Exercise goal: Word for word, restate every line of the material.

Records provided:
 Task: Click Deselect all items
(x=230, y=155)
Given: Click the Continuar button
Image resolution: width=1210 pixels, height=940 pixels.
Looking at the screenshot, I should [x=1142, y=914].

Response for this exercise:
 Task: Click Deselect all items
(x=230, y=155)
Given: Click the Continuar button
Image resolution: width=1210 pixels, height=940 pixels.
Looking at the screenshot, I should [x=1142, y=914].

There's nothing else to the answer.